■ Stored records
- - -

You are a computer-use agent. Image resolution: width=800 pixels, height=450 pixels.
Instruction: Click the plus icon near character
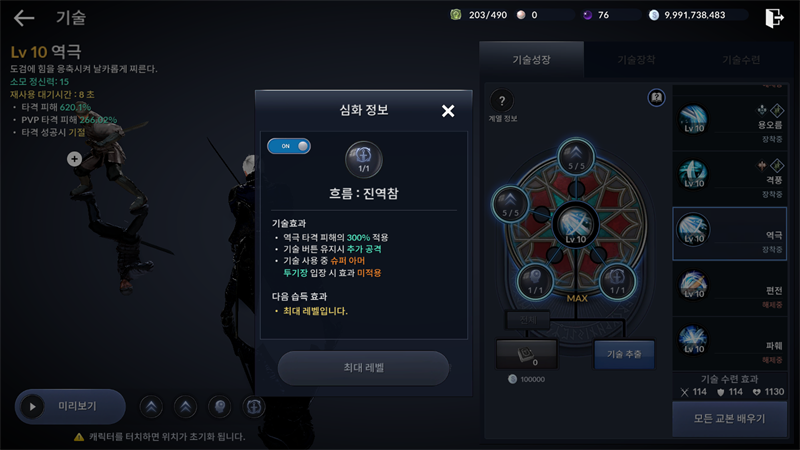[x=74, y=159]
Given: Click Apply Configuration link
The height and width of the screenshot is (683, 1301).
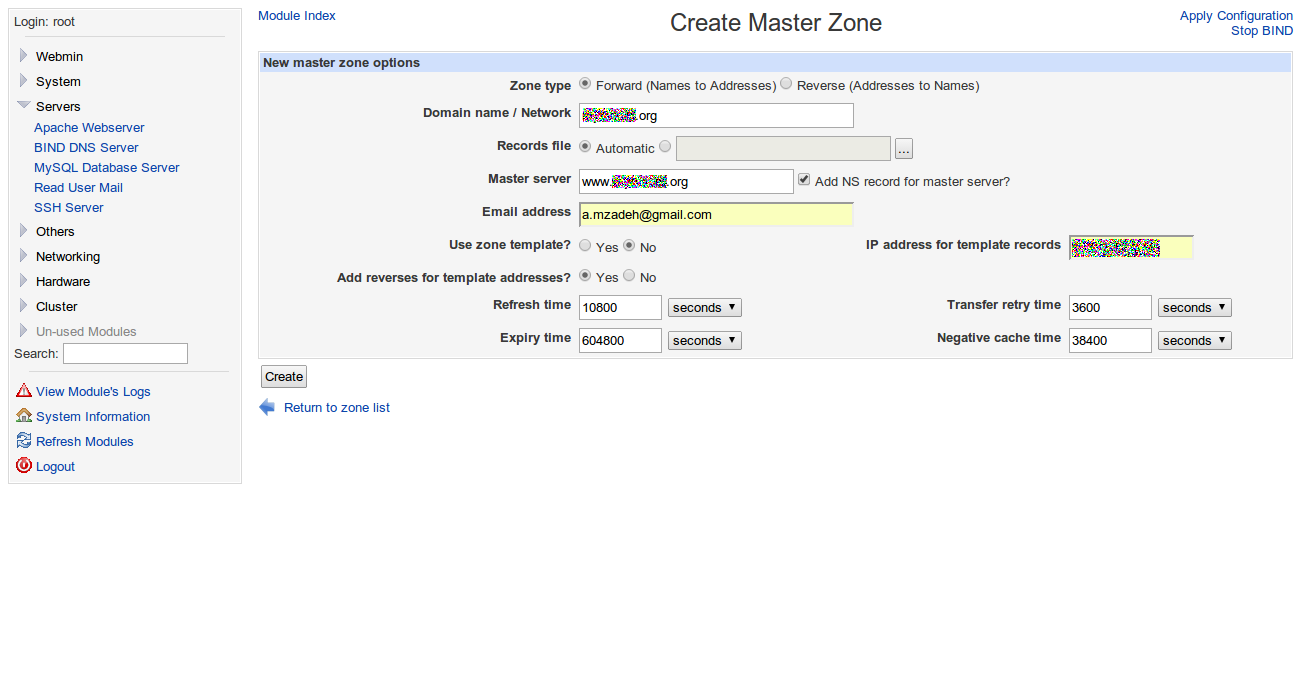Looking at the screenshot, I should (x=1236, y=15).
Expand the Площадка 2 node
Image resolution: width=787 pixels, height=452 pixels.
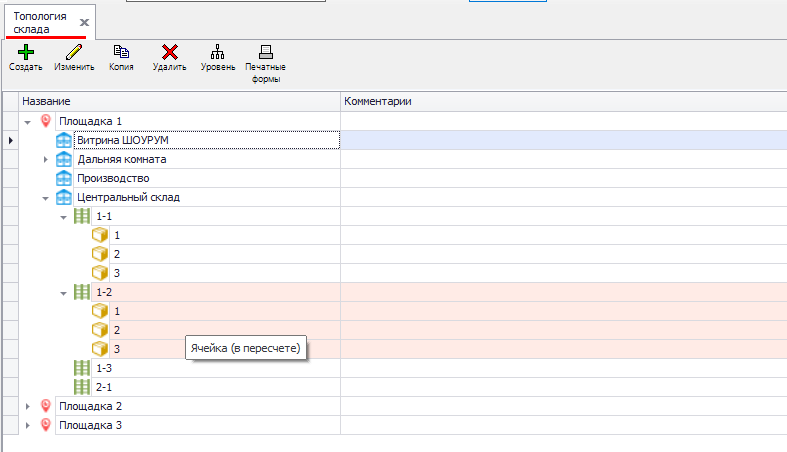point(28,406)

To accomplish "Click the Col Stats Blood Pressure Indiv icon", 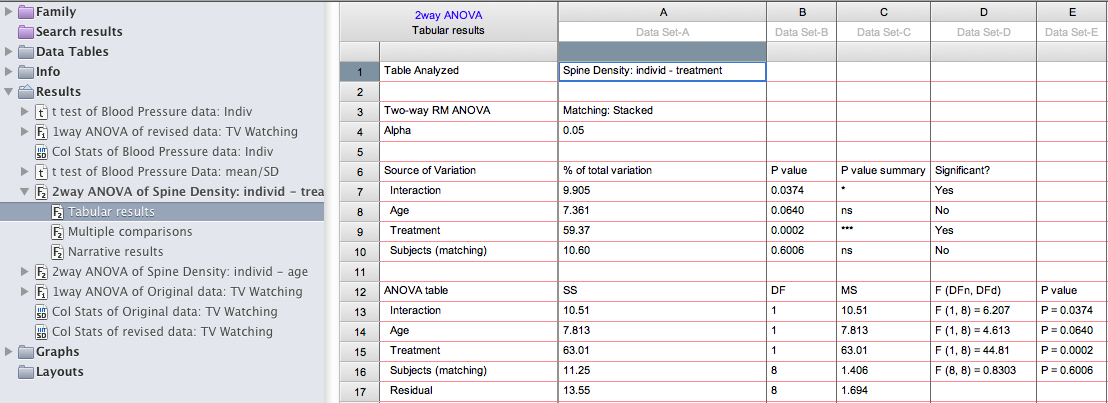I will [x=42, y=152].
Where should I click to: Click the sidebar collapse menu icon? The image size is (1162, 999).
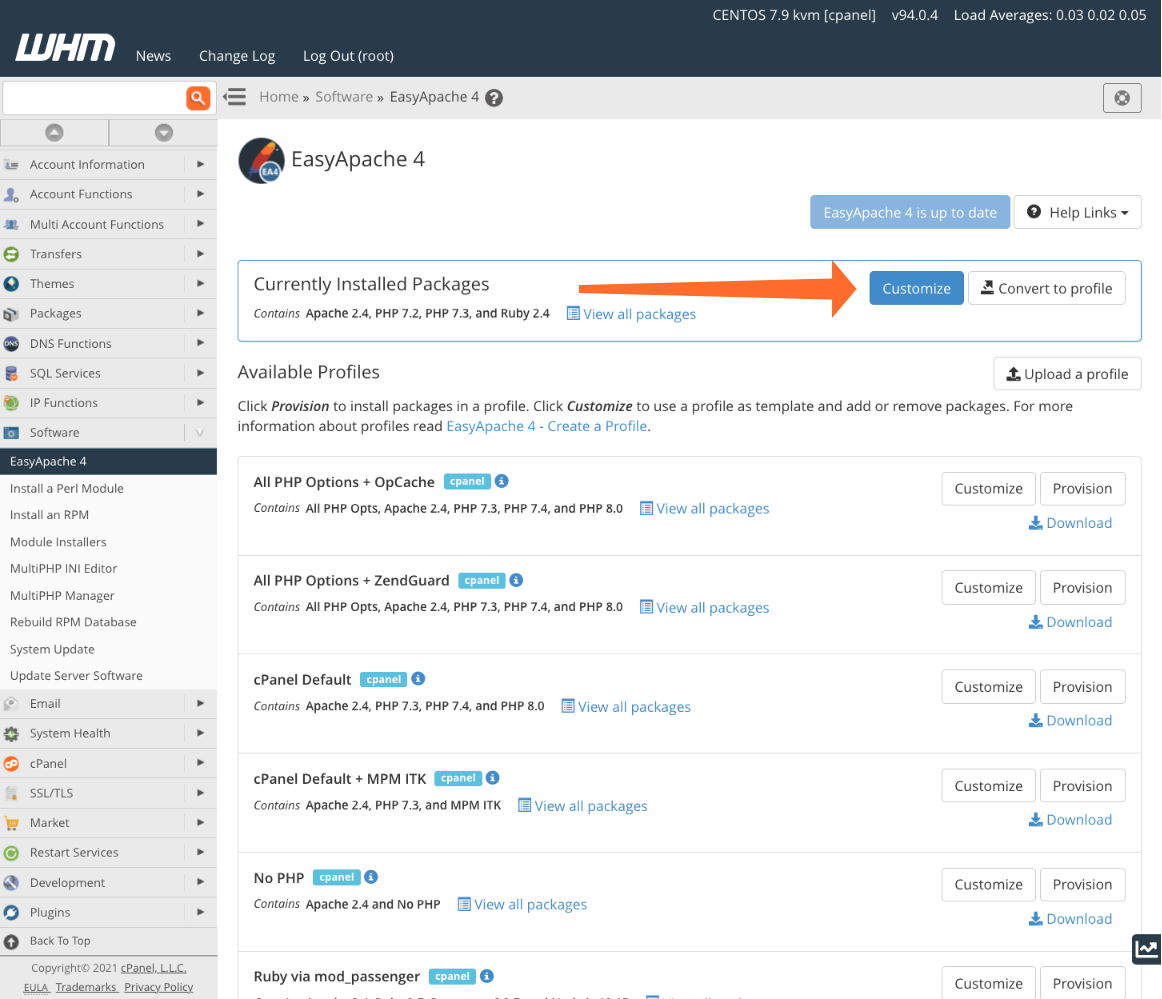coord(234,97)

- - -

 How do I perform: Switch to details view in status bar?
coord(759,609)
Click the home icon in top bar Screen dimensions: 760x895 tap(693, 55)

- - -

■ Problem
List every line in the rows above that contains the string "height", matching case exactly.

■ Output of the task
You are a computer-use agent. Image resolution: width=800 pixels, height=450 pixels.
The height and width of the screenshot is (683, 1301).
Image resolution: width=787 pixels, height=452 pixels.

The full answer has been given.